殿は私を抱き止めたまま廊下を歩きやがて…ある部屋の前で足を止めて再び見下ろされました。



 「もう少しの辛抱じゃ…。」


 「お気遣いありがとうございます。
 こうして殿の腕に抱かれてるだけで…私…幸せでございますわ…。」


 執拗に気遣う殿に笑顔を浮かべお礼を述べた私を見下ろした殿は何か意を決したように思いを告げた


 「長く待たせてすまぬ…。」


 私の顔色が優れないせいか…自責の念に駆られ苦潰した表情を見せまいと私に口づけた。


 殿の悔しげな思いが唇から伝わってきて心が痛んだ。


 「殿…。」


 心配そうに顔を覗く様子を察し…私の鼻をつまむと目を細めて悪戯に笑ってみせた。


 その笑顔に私も微笑み返す…。


 「さあ…。
 参ろうか…。」


 殿の悪戯な笑みに安心してゆっくり頷き殿の胸に顔をうずめた。

 目の前の扉へと進み殿はそのまま躊躇もなく私を抱きかかえられ部屋の中へと歩みを進めた。
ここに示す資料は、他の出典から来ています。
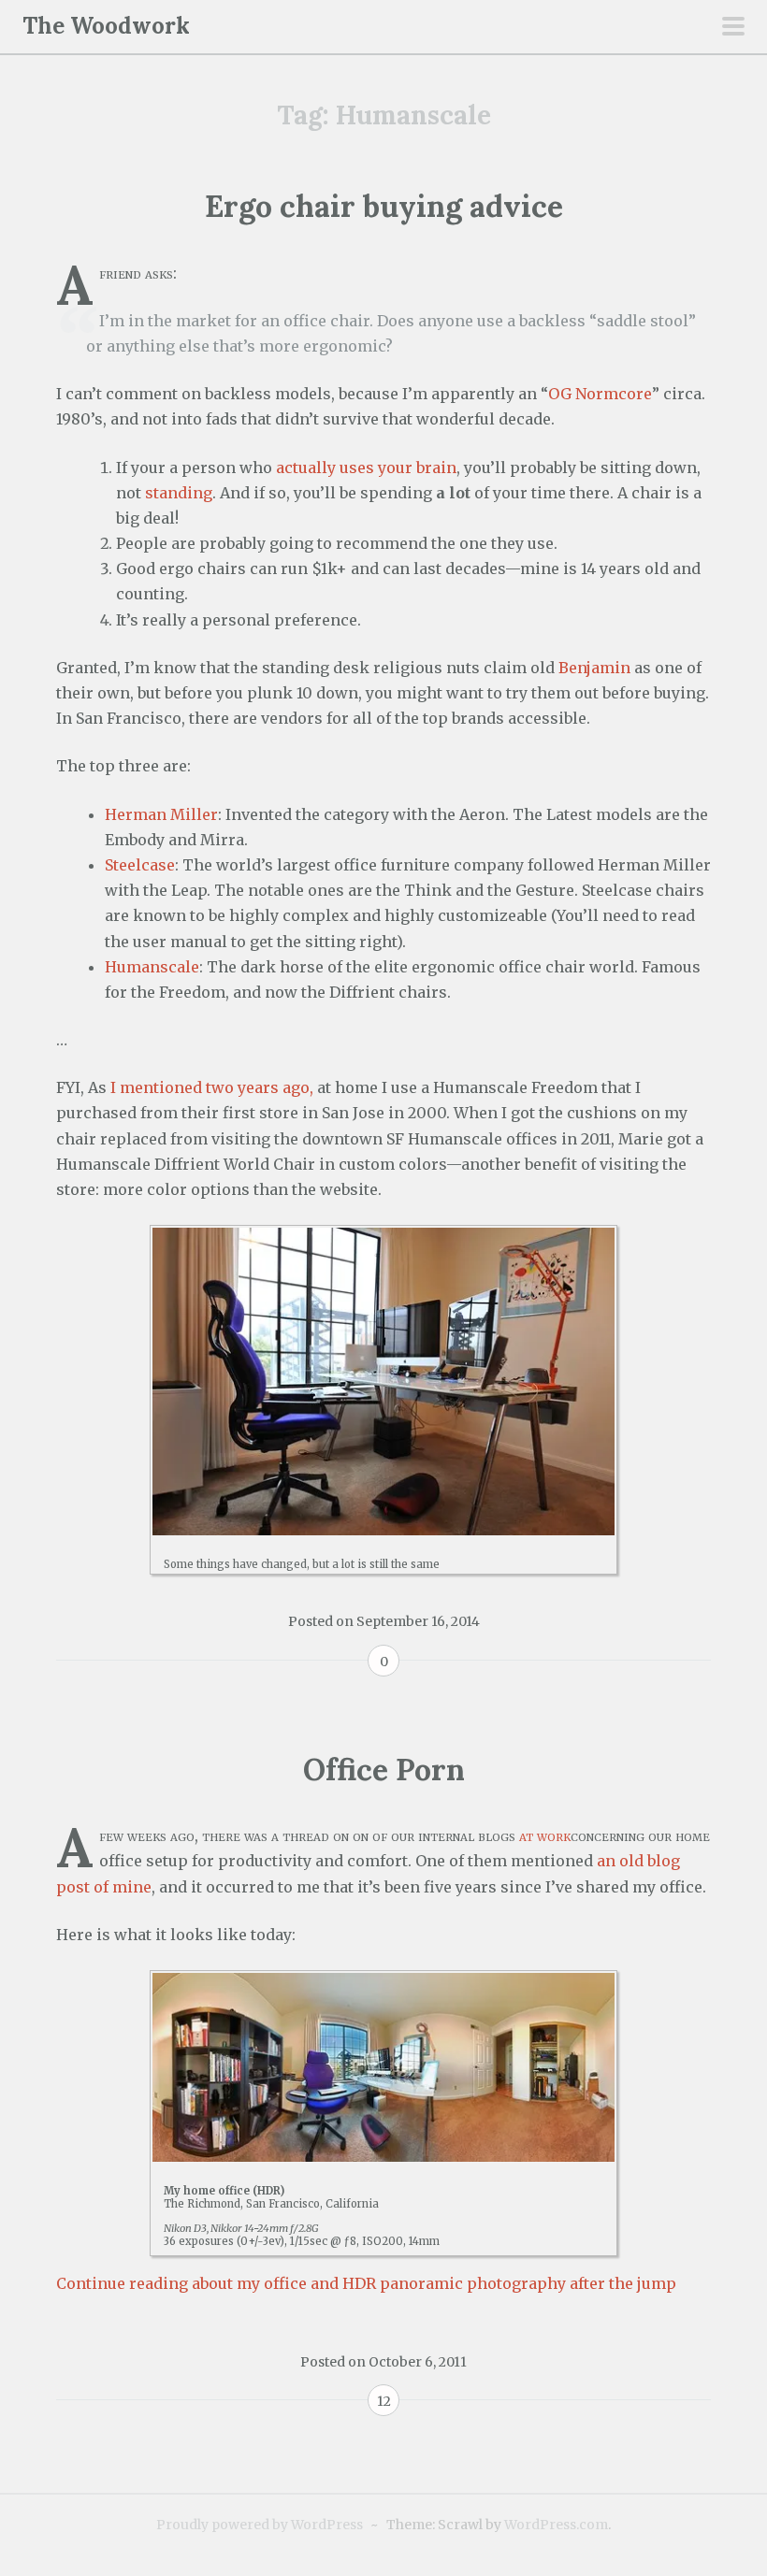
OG (560, 393)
 ずらりと並ぶ御家来衆が部屋の中を埋め尽くしているのが腕の中から見え私は思わず喉を鳴らした…。

 私を抱き抱えたまま御家来衆の間を進み…やがて部屋の上座へとやってくるとそのまま踵を返し周りを見回した。


 私は殿の腕の中で御家来衆を見下ろしながら…集まった御家来衆達を眺めた。